In the Guardian's review of Adele's 25, released in December last year, though gaining one more star than ÷, the reviewer is lamentful at the lack of interest in critical opinion – as is the reviewer of ÷ (both perhaps worried about the point of their jobs); like with Fifty Shades of Grey (book and film), huge commercial success for both Adele and Ed is a foregone conclusion despite completely mediocre material.

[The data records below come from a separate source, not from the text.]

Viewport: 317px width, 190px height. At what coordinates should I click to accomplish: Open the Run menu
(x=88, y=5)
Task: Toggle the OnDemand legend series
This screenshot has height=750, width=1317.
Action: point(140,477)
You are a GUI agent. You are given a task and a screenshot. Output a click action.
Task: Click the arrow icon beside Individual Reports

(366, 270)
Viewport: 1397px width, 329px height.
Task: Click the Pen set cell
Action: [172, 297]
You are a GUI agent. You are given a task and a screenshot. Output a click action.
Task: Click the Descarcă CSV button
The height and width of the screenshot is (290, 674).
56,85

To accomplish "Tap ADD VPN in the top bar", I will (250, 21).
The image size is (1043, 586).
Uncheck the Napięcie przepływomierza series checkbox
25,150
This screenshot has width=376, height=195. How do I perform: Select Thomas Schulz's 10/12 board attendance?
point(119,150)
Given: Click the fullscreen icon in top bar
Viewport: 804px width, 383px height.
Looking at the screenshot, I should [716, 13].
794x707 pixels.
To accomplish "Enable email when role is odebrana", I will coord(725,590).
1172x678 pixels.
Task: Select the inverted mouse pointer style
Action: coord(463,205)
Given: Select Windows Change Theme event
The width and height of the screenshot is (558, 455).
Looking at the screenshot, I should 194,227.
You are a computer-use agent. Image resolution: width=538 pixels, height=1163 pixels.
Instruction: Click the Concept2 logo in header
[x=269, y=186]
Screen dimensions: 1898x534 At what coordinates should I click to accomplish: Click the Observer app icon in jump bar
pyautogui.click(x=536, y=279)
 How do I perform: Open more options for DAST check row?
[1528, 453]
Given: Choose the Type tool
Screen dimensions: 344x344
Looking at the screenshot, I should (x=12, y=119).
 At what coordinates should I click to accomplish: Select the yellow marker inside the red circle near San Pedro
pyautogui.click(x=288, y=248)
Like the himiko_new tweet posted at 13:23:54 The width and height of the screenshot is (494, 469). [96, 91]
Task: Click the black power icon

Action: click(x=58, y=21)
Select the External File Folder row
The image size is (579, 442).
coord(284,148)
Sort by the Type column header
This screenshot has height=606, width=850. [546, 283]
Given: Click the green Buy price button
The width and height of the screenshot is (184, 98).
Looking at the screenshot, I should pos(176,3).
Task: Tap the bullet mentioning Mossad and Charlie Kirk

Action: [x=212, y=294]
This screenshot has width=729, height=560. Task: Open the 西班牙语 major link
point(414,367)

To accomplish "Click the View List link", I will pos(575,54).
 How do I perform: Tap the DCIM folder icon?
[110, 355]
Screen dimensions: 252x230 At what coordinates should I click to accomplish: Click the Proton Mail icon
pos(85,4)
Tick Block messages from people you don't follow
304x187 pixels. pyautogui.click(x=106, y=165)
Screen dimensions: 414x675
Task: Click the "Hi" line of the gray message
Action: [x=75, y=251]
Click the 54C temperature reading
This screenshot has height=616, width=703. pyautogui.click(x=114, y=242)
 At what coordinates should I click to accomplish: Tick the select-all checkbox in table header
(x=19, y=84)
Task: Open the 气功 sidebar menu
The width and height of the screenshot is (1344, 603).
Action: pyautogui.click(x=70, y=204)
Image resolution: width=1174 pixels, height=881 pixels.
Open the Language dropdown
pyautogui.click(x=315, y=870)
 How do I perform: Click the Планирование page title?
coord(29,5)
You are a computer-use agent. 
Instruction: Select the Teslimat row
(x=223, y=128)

The unimaginative mathematical album titles of Ed (+, x, ÷) and Adele (19, 21, 25) is no accident. 19 + 21 x 25 = a lot of $$$. Indeed, it's a formula. This is music by numbers; slick, sentimental songs written for Radio 1 and 2 (Sheenan himself admits as much in the Guardian review); likewise with Adele's 25. Both albums are anti-music. The death of music.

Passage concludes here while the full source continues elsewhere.